[[ Dataset entries open ]]
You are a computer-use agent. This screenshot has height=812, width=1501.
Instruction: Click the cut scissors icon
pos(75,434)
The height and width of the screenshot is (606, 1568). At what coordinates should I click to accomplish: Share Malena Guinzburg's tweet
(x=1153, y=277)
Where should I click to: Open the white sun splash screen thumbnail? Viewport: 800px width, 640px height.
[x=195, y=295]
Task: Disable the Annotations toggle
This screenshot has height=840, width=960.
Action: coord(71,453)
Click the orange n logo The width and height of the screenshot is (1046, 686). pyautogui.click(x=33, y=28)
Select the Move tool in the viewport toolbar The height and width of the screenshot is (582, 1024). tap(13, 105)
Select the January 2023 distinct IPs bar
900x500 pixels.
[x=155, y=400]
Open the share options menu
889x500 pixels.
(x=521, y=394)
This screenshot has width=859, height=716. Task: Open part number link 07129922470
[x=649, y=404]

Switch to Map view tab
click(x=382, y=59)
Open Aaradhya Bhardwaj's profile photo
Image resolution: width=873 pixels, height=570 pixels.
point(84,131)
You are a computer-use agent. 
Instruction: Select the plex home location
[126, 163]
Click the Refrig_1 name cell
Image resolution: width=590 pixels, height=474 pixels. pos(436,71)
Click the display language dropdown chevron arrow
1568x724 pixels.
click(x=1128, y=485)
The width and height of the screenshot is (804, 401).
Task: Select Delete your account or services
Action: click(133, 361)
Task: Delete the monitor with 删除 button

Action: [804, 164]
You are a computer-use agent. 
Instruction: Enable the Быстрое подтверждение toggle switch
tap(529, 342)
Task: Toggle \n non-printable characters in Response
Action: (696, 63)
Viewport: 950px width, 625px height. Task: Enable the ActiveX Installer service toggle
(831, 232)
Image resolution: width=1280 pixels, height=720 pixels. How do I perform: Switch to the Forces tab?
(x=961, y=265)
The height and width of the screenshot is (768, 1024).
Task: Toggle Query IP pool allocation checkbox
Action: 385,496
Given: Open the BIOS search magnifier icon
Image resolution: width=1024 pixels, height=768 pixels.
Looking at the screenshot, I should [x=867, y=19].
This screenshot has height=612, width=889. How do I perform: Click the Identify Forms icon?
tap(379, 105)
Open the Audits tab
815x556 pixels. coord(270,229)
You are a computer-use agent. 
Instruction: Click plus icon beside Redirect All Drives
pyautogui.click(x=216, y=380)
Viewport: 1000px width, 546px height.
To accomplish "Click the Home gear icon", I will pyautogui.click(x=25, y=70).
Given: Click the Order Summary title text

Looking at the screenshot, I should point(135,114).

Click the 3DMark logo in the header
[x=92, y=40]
[[ Dataset entries closed ]]
*Task instructions*. Reproduce each entry above without a single difference.

*Problem solution*.
You are a computer-use agent. This screenshot has height=812, width=1501.
Instruction: Click the cut scissors icon
pos(75,434)
The height and width of the screenshot is (606, 1568). At what coordinates should I click to accomplish: Share Malena Guinzburg's tweet
(x=1153, y=277)
Where should I click to: Open the white sun splash screen thumbnail? Viewport: 800px width, 640px height.
[x=195, y=295]
Task: Disable the Annotations toggle
This screenshot has height=840, width=960.
Action: coord(71,453)
Click the orange n logo The width and height of the screenshot is (1046, 686). pyautogui.click(x=33, y=28)
Select the Move tool in the viewport toolbar The height and width of the screenshot is (582, 1024). tap(13, 105)
Select the January 2023 distinct IPs bar
900x500 pixels.
[x=155, y=400]
Open the share options menu
889x500 pixels.
(x=521, y=394)
This screenshot has width=859, height=716. Task: Open part number link 07129922470
[x=649, y=404]

Switch to Map view tab
click(x=382, y=59)
Open Aaradhya Bhardwaj's profile photo
Image resolution: width=873 pixels, height=570 pixels.
point(84,131)
You are a computer-use agent. 
Instruction: Select the plex home location
[126, 163]
Click the Refrig_1 name cell
Image resolution: width=590 pixels, height=474 pixels. pos(436,71)
Click the display language dropdown chevron arrow
1568x724 pixels.
click(x=1128, y=485)
The width and height of the screenshot is (804, 401).
Task: Select Delete your account or services
Action: click(133, 361)
Task: Delete the monitor with 删除 button

Action: [804, 164]
You are a computer-use agent. 
Instruction: Enable the Быстрое подтверждение toggle switch
tap(529, 342)
Task: Toggle \n non-printable characters in Response
Action: (696, 63)
Viewport: 950px width, 625px height. Task: Enable the ActiveX Installer service toggle
(831, 232)
Image resolution: width=1280 pixels, height=720 pixels. How do I perform: Switch to the Forces tab?
(x=961, y=265)
The height and width of the screenshot is (768, 1024).
Task: Toggle Query IP pool allocation checkbox
Action: 385,496
Given: Open the BIOS search magnifier icon
Image resolution: width=1024 pixels, height=768 pixels.
Looking at the screenshot, I should [x=867, y=19].
This screenshot has height=612, width=889. How do I perform: Click the Identify Forms icon?
tap(379, 105)
Open the Audits tab
815x556 pixels. coord(270,229)
You are a computer-use agent. 
Instruction: Click plus icon beside Redirect All Drives
pyautogui.click(x=216, y=380)
Viewport: 1000px width, 546px height.
To accomplish "Click the Home gear icon", I will pyautogui.click(x=25, y=70).
Given: Click the Order Summary title text

Looking at the screenshot, I should point(135,114).

Click the 3DMark logo in the header
[x=92, y=40]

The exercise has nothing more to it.